"Deliciously unique." "Nearly flawless." "As good as action games get." Those are only three glowing quotes out of scores of reviews praising the new action shooter Bayonetta. And it's a sure bet that, despite its M rating, all that gushing will motivate gamers young and old to check the title out. So let's see what kind of ammo has been put into this battler's gun.
The game blasts its way into existence with a weapon in its hand and a spiritual tale on its lips. In ancient days, it says, our planet was balanced by two powerful orders: the female Umbra Witches and the male Lumen Sages. Bayonetta, a sassy magiker at the core of the game, is the progeny of an unholy union between a Sage and a Witch. Her abominable birth triggered a full-on war that pretty much wiped both groups out.
After 500 years of imprisonment at the bottom of a lake, the curvy, catsuit-wearing gal resurfaces. Uncertain about her place in the world, she sets off on a quest to restore her lost memories and find two magical gems that will put the universe back in balance. Most important to the gaming action, though, is Bayonetta's deal with the demonic forces of hell that stipulates she can remain topside as long as she tears into a heaping helping of angels every day.
It's a twisting and twisted spiritual narrative, to be sure. And it's solidly par for the course for game director Hideki Kamiya, who counts Devil May Cry among his other popular creations. So why all the caterwauling this time around?
First is the spectacle. The opening scene tosses you control of Bayonetta in a dark-side-of-the-rainbow world where she acrobatically blasts and hacks at a horde of angel-like monsters. And she's doing that while "riding" a Big Ben-size clock face that's tumbling end over end into a rock-strewn abyss.
That's just the laid-back prologue. From there things really get hopping as gamers are enveloped in something close to sensory overload.
The second very noticeable element that's making a lot of critics go crazy is Bayonetta herself. "She's a cross between an S&M strip club dancer and that teacher all the boys used to fancy at school," opined the reviewer at telegraph.co.uk. The guys at gamershell.com called her "a geek-bondage fantasy girl, all legs and chest and covered in painted-on latex." And according to gamervision.com, "Everything Bayonetta does carries an undertone of sexual power and allure; when she walks, she walks like a stripper, when she activates a lever, she makes sure to wrap her legs around it first … and when she finds a suitable stripper pole in the environment, she puts on a performance that would make dollar bills fly from men's pockets."

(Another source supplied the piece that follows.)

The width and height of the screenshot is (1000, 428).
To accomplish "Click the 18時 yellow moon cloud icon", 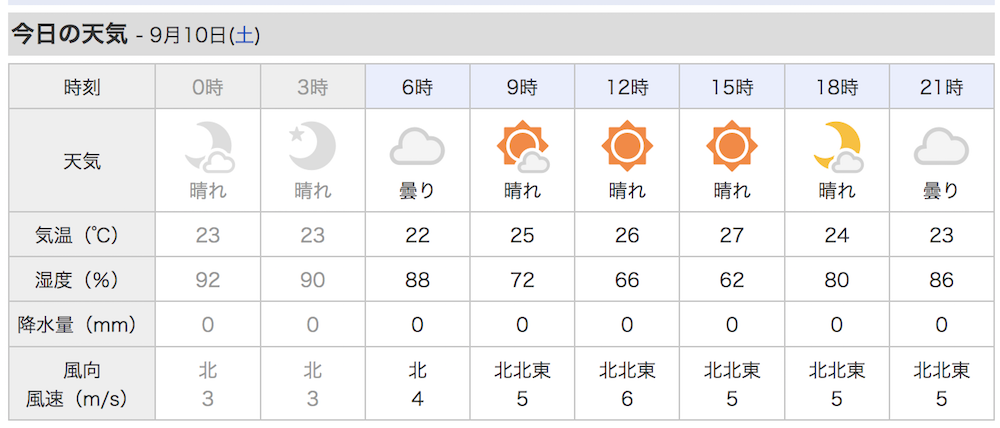I will pyautogui.click(x=837, y=147).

So this quip-tossing lead is as much randy vixen as universe mender. And that sensuality carries over into the slashing and bashing combat as Bayonetta takes out angels in as many ridiculously over-the-top ways as possible.
Catwoman Times 10
When the beehive-permed witch jumps into a purgatory zone to battle angels, she carries four guns—one in each hand and one strapped to each ankle. This setup affords her plenty of spread-eagle battle poses as she blazes her way through scores of cooing attack combinations. And as the game moves on, she acquires bladed weapons—including katana swords and ice skates—that can lop off heads or rip bodies from stem to stern.
Bigger attack flourishes end with Bayonetta summoning a devastating demon that materializes through her magically imbued hair—which is what the temptress's curve-hugging outfit is made of. So as the attacks unfold, so does her outfit, leaving her naked except for tiny bits of well-placed scenery or strategically tweaked camera angles.
There's more. Special Torture Attacks involve everything from iron maidens to artery-rending chain saws to guillotines. And they too sport their own brand of sexuality. (Including a vivid sequence revolving around Bayonetta's stiletto heels.)
So, between the sexually suggestive enemy punishments, Bayonetta's erotic poses and her innuendo-laden dialogue, every major battle becomes a striptease-like come-on.
Breaking Off the Bayonet
Take that snapshot and cover it with spattered blood, and brimming ladlefuls of f- and s-words, and you've got a cartwheeling mess. A mess that even some appreciative reviewers are forced to acknowledge:
"[Bayonetta is] a sensual ballet of hyper-kinetic violence that makes no pretense to be wholesome entertainment," reads a review on gameshark.com. [It's an] orgy of sadistic mayhem."